As the Maryland appellate courts continue their summer of personal injury enuni, we turn our attention to a uninsured motorist case issued by the Supreme Court of Rhode Island, in New London County Mutual Insurance Company v. Karoline Fontaine. This opinion works through some issues about uninsured policy provisions, something we do quite frequently at Miller & Zois in our sometimes mad quest to find insurance coverage to get our clients compensated for their injuries.
The facts on this one are both simple and tragic. A husband and wife were on their motorcycle and got into a collision. As is too often the case in motorcycle accidents, the husband was killed. The accident was not the couple’s fault, which is also often the case in fatal motorcycle accidents. But that is little consolation to the man’s family.
Neither the other vehicle nor its driver was insured. The motorcycle was insured by a policy with Foremost Insurance Company, and Foremost paid the full $100,000.00 under the uninsured motorist provision.
The husband and wife had two other vehicles which were insured by New London County Mutual Insurance Company (NLC). That policy contained an uninsured policy of $250,000/$500,000. Predictably (this is litigation, after all), NLC told the wife that it was not responsible to provide coverage, and NLC filed a declaratory relief action so that a court could determine whether it was liable.
A declaratory judgment action is often filed by an insurance company after a civil action is filed by someone claiming entitlement to proceeds under an insurance policy (the underlying action). Rather than spend money defending the underlying action, and getting themselves into the sticky wicket of defending an insured by refusing to pay the judgment, the insurance company will often request that the court place that case on hold while it gets a ruling on whether it has an obligation to defend the case at all. While it drives us plaintiffs’ lawyers crazy, it is often the best path through the maze. If the court in the declaratory judgment action decides that the insurance does not cover the situation, the insurance company is off the hook and need not pay for the defense of the underlying action, and this is often the end of the case because the plaintiffs’ attorneys may not proceed if there is no coverage.

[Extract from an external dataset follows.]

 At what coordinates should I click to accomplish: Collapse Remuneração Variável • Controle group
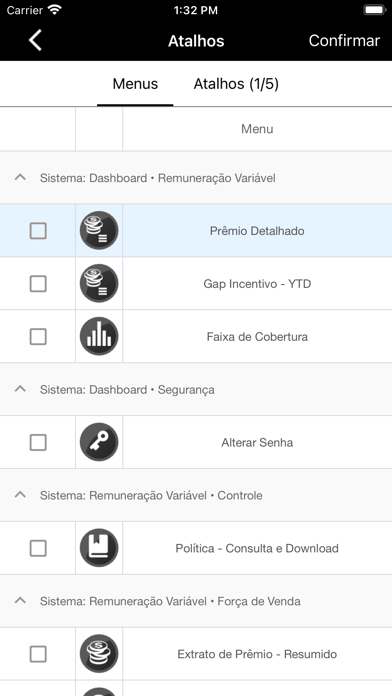coord(20,494)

NLC believed that it did not have to provide coverage based on a provision in the policy referred to as the “owned but not insured” exclusion. Insurance companies often hit victims over the head with a similar Maryland provision. This Rhode Island provision originally provided:
(A) We do not provide Uninsured Motorists Coverage for ‘bodily injury’ sustained: (1) By an ‘insured’ while ‘occupying’, or when struck by, any motor vehicle owned by that ‘insured’ which is not insured for coverage under this policy.
The policy was amended later (effective for the period of the accident) to state:
(A) We do not provide Uninsured Motorists Coverage for ‘bodily injury’ sustained by any ‘insured’: (1) While ‘occupying’, or when or when struck by, any motor vehicle owned by that ‘insured’ which is not insured for this coverage.
The key change was in the last sentence—the updated exclusion dropped the words “under this coverage.” The wife argued that this change was knowingly made, and it means uninsured coverage would not be provided when the motorcycle had no uninsured motorist coverage. The motorcycle was insured by the Foremost policy. The wife further argued that, if the policy was ambiguous or unclear, it should be interpreted against the insurance company drafter of the contract (that’s true, and true in Maryland, as well).
The trial court and the Supreme Court both ruled that the insurance company won this round. It was, in their opinion, a stretch to argue that the insurance company was discussing any other policy, and not the NLC policy. The Court decided that in other parts of the policy, “this coverage” was also used, and was used to refer to the NLC policy. To rule otherwise would require “mental gymnastics” (a catchy phrase). This makes sense on some level —a driver should not necessarily reap the rewards of insurance on all of his vehicles by simply insuring one of them. Under those circumstances, the insurance company doesn’t really know what it is insured, which makes it difficult for them to know what kinds of risks they are assuming. It does create a painful paradox: you have coverage if you don’t own the motorcycle, but no coverage if you do. Because, if the family was borrowing the neighbor’s motorcycle, they don’t own the vehicle and it would not fall under the owned.
Comparison to Maryland Law
In Maryland, uninsured and underinsured motorist coverage usually extends to people in the vehicle and any family members who live with the insured. If a passenger is injured, that passenger would likely have recourse through the vehicle’s uninsured motorist coverage, or through the passenger’s own uninsured motorist coverage (we think the primary policy would be with the vehicle’s coverage). Uninsured motorist coverage is required in Maryland for motorcycles (though, not for buses or taxi cabs).